嗜碱细菌52—2除去菌体的培养液经硫酸铵沉淀和DEAE－纤维素离子交换柱层析，得到凝胶电泳均一的环状糊精葡糖基转移酶，纯化了11.5倍，酶活力回收为5.7％。用浓度梯度PAGE测分子量为151700。酶反应最适温度为65℃，50℃以下比较稳定。酶反应最适pH为7．0，在6．0～9.0范围内稳定。Zn²⁺、Hg²⁺、Pb²⁺、Al³⁺、Cu²⁺、Ag⁺和Fe²⁺强烈抑制酶活力。紫外光谱在270nm和244nm处分别有最大和最小吸收。荧光光谱的最大激发波长和发射波长分别为283nm和335nm。用NBS、NEM、NAI、DEP和EDC对酶进行了化学修饰，初步推测组氨酸和色氨酸残基可能为酶活力必需基因，羧基与酶活力有一定关系。

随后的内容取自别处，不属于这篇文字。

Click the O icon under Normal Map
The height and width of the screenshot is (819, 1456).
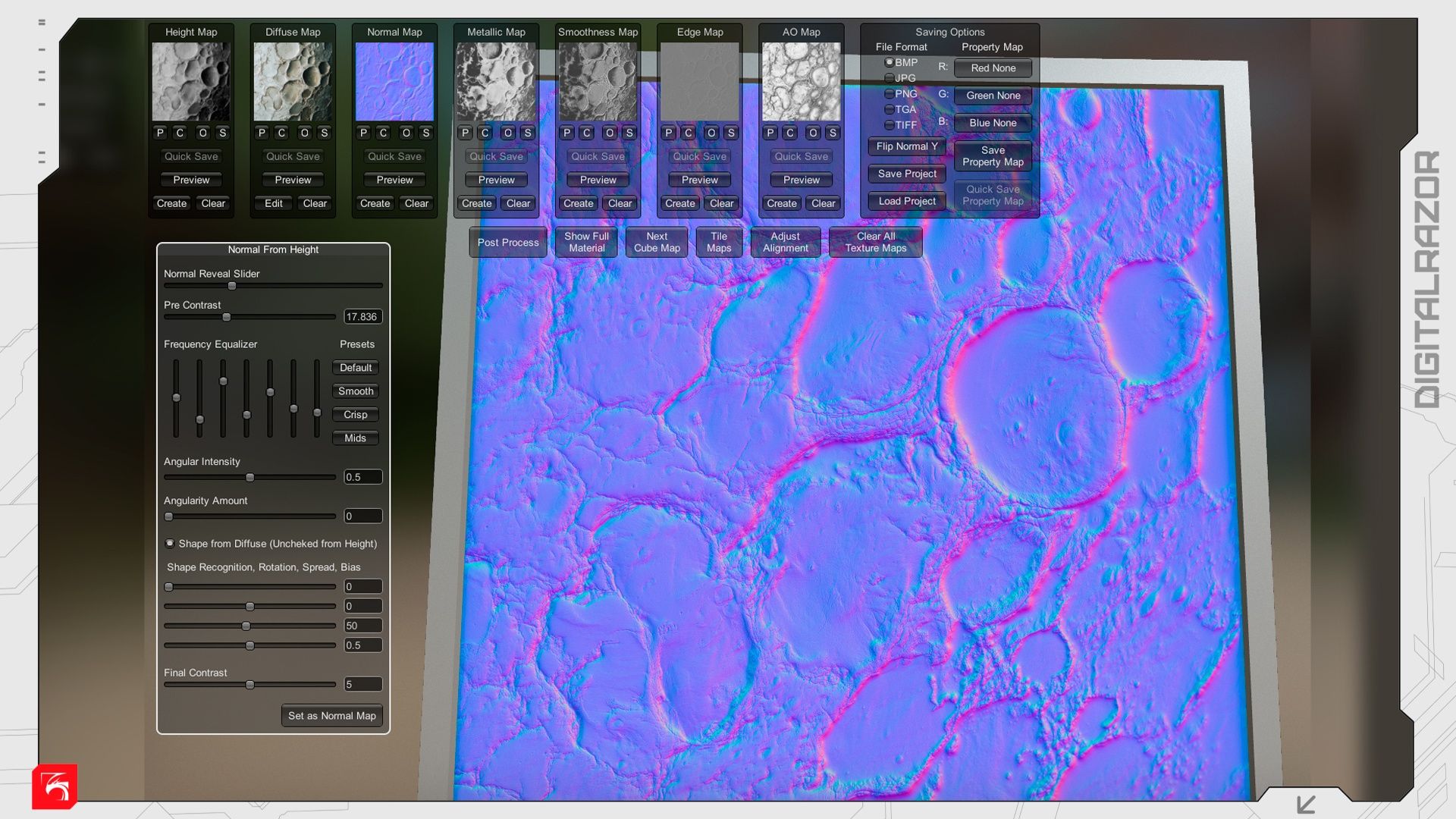coord(406,133)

PURIFICATION AND CHARACTERIZATION OF CYCLOMALTODEXTRIN GLUCANOTRANSFERASE FROM ALKALIPHILIC BACTERIA

A cyclomaltodextrin glucanotransferase from alkaliphilic bacteria was purified to PAGE homogenous by ammonium sulfate precipitation and DEAE-cellulose DE-52 chromatography with 11.5 fold purification and 5.7% recovery. Mr estimated with concentration gradient PAGE was 151,000. The optimum conditions for activity were pH 7.0, temperature 60 degrees C, stable in the range 6.0-9.0 and below 50 degrees C. The enzyme activity was activated by salicin and maltitol, slightly inhibited by Sn2+, Mn2+, inositol and pullulan, strongly inhibited by Ag+, Cu2+, Al3+, Fe2+, Pb2+, Hg2+ and Zn2+. The maximum absorption was at 270 nm in ultraviolet spectrum, the maximum emission wavelenghth in the excitation spectrum was 283 nm, the maximum emission spectrum determined at 283 nm was 335 nm. The effects of some protein modification reagents on the CGTase activity have been studied. Histidine and tryptophan residues may be essential for activity, carboxyl groups might have some effects on the activity.